_MATERIAL FOR THE TASK_
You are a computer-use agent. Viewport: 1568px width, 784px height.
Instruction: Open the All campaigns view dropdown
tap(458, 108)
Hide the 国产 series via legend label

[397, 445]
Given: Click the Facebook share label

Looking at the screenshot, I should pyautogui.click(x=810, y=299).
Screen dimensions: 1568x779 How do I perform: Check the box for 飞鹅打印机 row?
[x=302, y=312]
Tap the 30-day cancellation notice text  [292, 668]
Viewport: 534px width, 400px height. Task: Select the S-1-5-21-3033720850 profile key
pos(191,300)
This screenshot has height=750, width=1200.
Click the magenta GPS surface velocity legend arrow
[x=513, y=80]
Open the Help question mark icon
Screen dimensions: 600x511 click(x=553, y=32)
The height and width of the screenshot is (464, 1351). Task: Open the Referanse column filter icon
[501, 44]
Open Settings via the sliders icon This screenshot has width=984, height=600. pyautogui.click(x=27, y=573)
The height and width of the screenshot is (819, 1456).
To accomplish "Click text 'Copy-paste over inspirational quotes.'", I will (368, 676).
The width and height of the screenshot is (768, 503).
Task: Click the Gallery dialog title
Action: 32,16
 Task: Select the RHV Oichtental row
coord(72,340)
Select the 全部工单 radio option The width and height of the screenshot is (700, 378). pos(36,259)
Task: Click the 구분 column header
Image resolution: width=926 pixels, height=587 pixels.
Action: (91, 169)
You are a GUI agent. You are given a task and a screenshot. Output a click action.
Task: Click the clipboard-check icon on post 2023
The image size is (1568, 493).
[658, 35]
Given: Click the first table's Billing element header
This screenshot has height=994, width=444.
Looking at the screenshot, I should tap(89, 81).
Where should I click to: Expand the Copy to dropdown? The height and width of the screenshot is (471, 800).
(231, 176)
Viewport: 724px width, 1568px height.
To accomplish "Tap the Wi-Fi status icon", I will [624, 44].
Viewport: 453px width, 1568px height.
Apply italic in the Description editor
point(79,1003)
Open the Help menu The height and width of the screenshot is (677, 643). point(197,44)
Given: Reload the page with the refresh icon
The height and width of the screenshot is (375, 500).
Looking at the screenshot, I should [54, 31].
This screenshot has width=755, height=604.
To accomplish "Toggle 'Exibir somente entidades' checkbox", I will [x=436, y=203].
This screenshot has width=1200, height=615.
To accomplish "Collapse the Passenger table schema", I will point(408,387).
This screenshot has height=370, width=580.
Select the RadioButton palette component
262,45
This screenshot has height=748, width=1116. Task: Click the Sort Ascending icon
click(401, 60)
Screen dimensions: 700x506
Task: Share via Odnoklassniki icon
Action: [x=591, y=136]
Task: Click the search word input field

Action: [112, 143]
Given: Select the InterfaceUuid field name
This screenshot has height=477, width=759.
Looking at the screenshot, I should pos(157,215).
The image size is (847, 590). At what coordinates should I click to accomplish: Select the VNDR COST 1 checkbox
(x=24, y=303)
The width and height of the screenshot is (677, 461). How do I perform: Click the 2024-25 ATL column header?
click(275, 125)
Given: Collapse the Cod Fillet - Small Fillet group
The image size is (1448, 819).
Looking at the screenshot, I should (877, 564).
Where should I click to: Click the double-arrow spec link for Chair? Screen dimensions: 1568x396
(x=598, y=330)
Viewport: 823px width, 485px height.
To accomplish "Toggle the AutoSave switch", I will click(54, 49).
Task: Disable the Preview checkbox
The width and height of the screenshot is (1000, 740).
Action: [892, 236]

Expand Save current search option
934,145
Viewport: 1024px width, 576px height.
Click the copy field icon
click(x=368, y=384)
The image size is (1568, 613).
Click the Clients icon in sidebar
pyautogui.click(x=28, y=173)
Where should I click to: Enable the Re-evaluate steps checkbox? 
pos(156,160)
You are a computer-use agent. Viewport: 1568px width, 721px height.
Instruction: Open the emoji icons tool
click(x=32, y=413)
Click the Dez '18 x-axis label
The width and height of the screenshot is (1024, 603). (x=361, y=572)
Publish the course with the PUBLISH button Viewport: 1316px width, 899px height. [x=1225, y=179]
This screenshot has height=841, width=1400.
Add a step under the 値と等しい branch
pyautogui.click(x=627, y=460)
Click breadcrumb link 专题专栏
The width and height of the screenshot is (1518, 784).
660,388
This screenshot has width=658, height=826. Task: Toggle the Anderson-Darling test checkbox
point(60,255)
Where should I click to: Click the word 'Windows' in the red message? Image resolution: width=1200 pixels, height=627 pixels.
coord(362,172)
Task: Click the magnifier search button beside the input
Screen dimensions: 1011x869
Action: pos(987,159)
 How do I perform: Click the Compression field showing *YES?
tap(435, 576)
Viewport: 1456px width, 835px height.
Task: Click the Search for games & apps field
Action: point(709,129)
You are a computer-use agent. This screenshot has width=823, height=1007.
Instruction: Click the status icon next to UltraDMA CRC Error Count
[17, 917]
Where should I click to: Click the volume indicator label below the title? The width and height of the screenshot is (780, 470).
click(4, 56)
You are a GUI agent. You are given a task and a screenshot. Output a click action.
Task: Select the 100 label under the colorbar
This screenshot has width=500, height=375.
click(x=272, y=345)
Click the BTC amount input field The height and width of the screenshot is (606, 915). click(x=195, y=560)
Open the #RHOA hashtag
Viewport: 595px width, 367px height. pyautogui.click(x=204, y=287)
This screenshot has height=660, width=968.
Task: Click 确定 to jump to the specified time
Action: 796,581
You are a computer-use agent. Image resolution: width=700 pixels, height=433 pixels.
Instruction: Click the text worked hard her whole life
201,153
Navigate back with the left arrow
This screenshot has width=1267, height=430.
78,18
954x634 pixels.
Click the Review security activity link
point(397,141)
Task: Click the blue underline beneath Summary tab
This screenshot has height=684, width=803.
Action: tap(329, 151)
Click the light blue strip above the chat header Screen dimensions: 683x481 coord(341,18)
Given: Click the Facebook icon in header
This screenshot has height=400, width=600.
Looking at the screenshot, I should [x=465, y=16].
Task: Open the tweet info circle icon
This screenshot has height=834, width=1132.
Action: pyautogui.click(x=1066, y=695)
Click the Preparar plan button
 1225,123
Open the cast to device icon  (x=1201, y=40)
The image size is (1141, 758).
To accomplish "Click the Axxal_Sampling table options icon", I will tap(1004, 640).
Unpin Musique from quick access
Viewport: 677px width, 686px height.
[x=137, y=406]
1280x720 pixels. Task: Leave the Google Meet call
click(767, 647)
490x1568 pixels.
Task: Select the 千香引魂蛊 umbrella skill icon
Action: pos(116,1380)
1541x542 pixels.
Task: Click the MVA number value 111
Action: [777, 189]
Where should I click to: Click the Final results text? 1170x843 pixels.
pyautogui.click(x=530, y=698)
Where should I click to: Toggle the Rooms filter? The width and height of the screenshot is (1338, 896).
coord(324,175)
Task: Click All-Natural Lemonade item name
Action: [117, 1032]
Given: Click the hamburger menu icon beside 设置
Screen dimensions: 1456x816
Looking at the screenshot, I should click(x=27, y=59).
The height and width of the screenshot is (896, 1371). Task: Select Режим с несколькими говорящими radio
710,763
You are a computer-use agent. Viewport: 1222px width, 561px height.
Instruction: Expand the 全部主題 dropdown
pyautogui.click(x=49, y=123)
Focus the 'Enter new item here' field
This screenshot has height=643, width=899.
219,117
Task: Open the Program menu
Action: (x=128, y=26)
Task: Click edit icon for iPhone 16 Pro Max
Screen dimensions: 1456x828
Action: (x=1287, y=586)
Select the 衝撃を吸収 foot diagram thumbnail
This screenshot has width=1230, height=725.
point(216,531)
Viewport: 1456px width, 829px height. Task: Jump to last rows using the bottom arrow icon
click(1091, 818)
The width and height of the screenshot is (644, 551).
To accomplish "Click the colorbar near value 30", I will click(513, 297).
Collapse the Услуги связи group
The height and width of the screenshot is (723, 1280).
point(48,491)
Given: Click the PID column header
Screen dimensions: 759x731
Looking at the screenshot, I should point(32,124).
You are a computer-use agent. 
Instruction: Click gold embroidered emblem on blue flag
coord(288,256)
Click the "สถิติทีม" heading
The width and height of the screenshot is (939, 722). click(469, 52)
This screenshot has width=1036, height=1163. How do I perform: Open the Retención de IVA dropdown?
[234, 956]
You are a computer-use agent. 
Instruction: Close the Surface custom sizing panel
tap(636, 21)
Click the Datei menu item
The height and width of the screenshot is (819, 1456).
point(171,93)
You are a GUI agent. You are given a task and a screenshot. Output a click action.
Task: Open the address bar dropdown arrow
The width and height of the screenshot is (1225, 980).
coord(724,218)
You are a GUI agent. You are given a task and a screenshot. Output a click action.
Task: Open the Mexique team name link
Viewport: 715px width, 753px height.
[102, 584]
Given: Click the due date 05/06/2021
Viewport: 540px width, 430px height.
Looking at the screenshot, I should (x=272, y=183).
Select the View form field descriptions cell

_WHAT THE TASK REQUIRES_
Retype only the lines above between the line with "Open the #RHOA hashtag" and the line with "The image size is (1141, 758).", counting those two lines as well, and keep every character as it is.

_REPLY TO THE TASK_
Open the #RHOA hashtag
Viewport: 595px width, 367px height. pyautogui.click(x=204, y=287)
This screenshot has height=660, width=968.
Task: Click 确定 to jump to the specified time
Action: 796,581
You are a computer-use agent. Image resolution: width=700 pixels, height=433 pixels.
Instruction: Click the text worked hard her whole life
201,153
Navigate back with the left arrow
This screenshot has width=1267, height=430.
78,18
954x634 pixels.
Click the Review security activity link
point(397,141)
Task: Click the blue underline beneath Summary tab
This screenshot has height=684, width=803.
Action: tap(329, 151)
Click the light blue strip above the chat header Screen dimensions: 683x481 coord(341,18)
Given: Click the Facebook icon in header
This screenshot has height=400, width=600.
Looking at the screenshot, I should [x=465, y=16].
Task: Open the tweet info circle icon
This screenshot has height=834, width=1132.
Action: pyautogui.click(x=1066, y=695)
Click the Preparar plan button
 1225,123
Open the cast to device icon  (x=1201, y=40)
The image size is (1141, 758).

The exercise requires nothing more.